Please copy the data from its start through the line holding "point(684,24)", with both ends included. Leave the pictures out of your copy.

(Dataset excerpt)
----
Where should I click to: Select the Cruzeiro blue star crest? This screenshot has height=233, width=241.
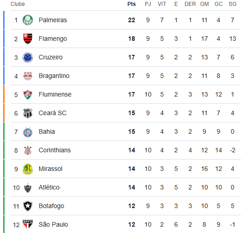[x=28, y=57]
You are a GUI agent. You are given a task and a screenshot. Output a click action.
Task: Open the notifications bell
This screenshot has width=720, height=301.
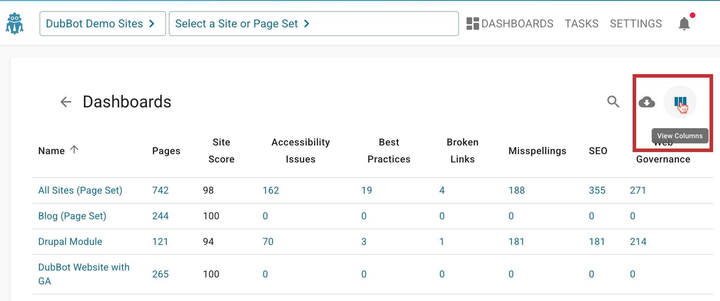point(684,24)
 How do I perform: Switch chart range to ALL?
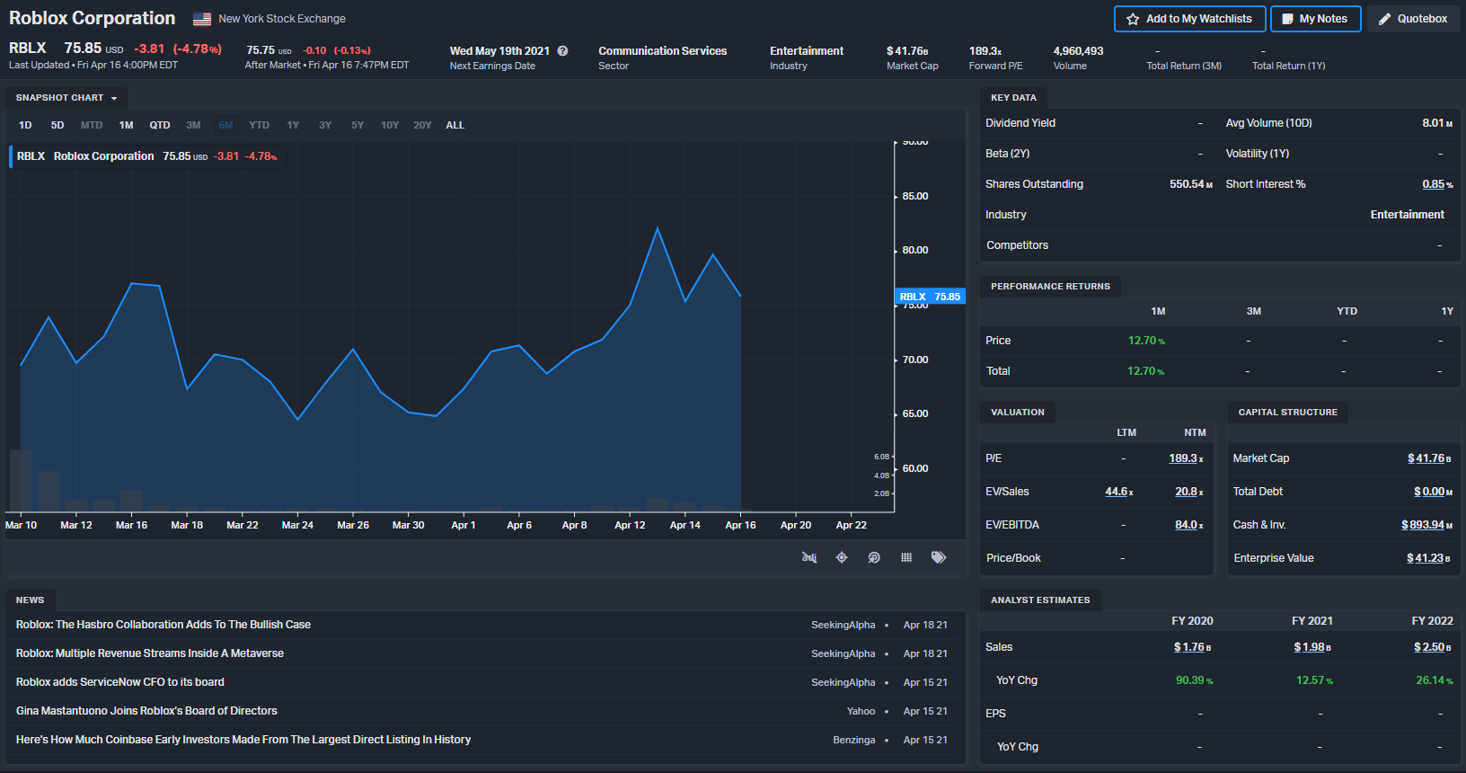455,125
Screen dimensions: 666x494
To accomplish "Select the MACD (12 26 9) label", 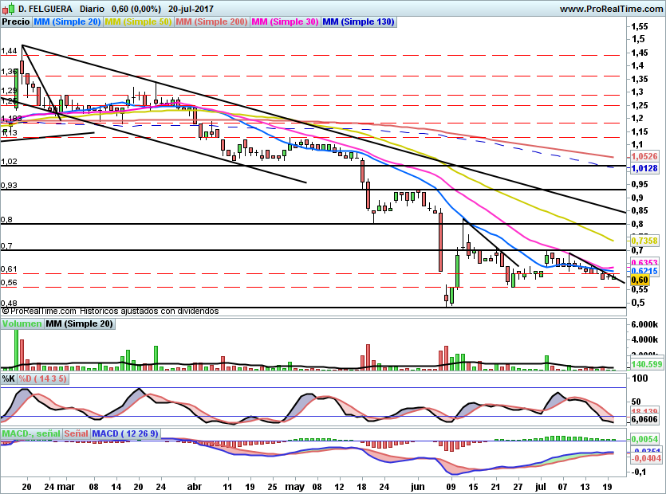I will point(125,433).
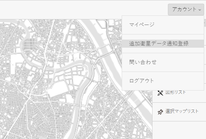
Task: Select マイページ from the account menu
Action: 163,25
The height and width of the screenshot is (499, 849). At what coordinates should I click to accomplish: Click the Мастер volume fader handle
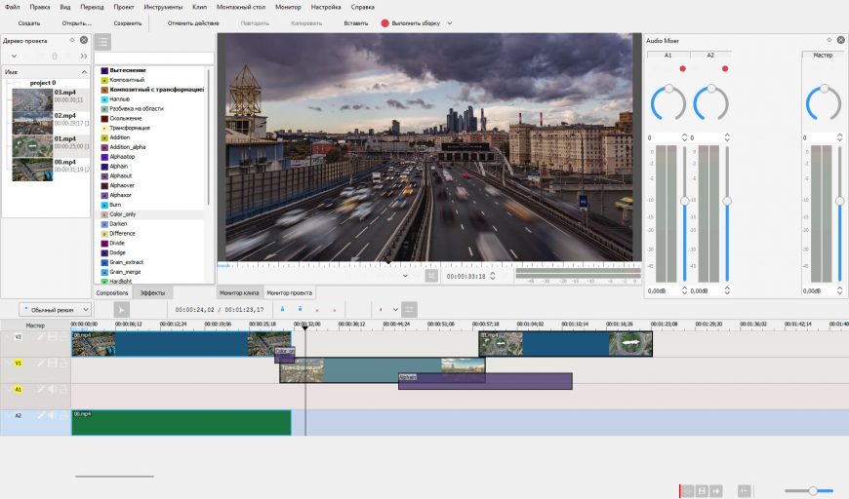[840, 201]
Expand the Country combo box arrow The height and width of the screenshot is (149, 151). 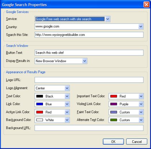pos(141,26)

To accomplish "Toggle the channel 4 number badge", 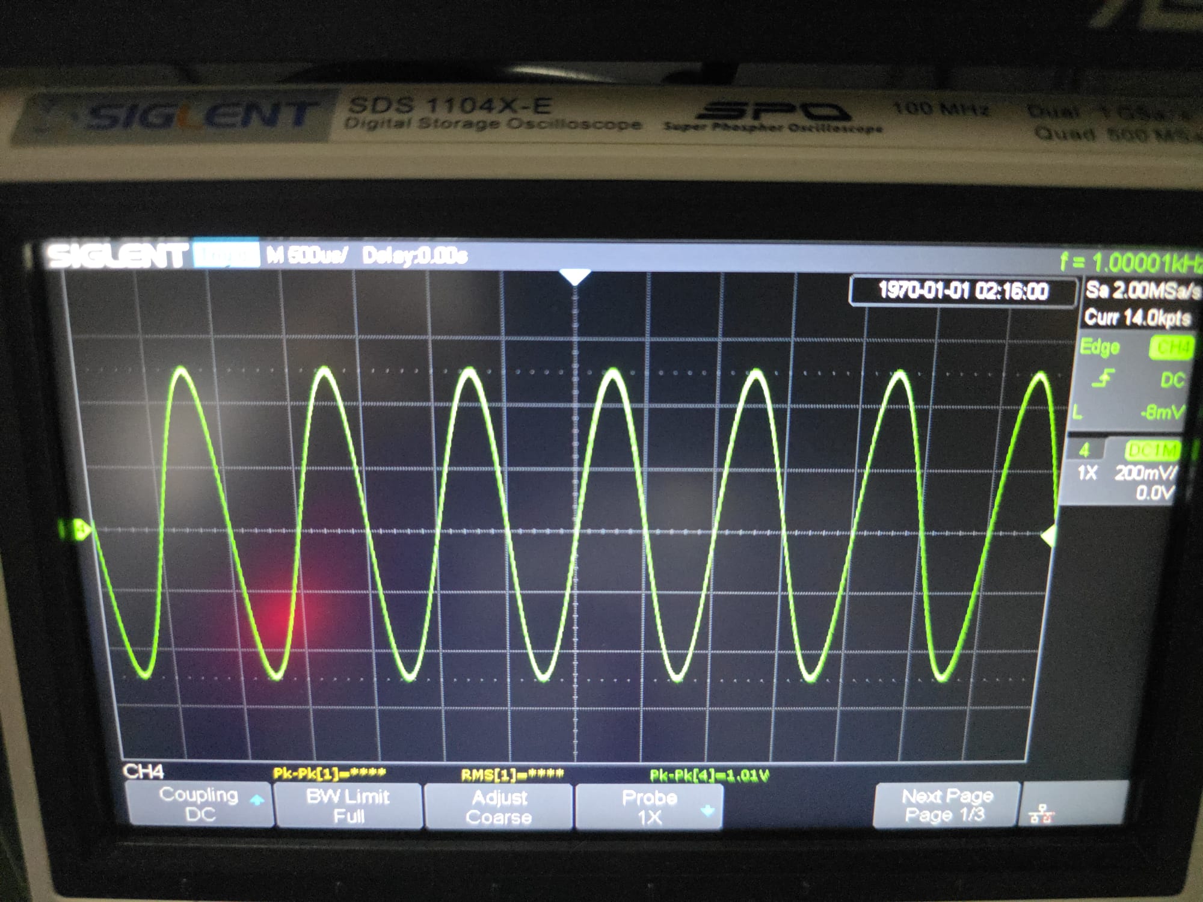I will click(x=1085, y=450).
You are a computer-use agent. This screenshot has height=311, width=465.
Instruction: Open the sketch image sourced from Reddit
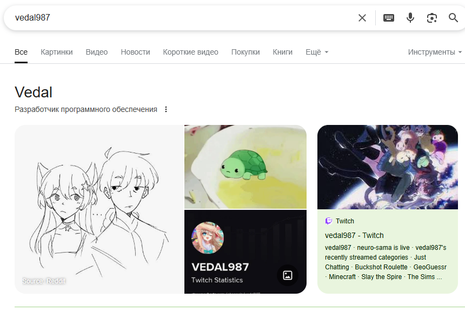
----
**SOLUTION BELOW**
Where should I click to: Select the Cruzeiro blue star crest? This screenshot has height=233, width=241.
[x=28, y=57]
You are a GUI agent. You are given a task and a screenshot. Output a click action.
Task: Open the notifications bell
This screenshot has width=720, height=301.
point(684,24)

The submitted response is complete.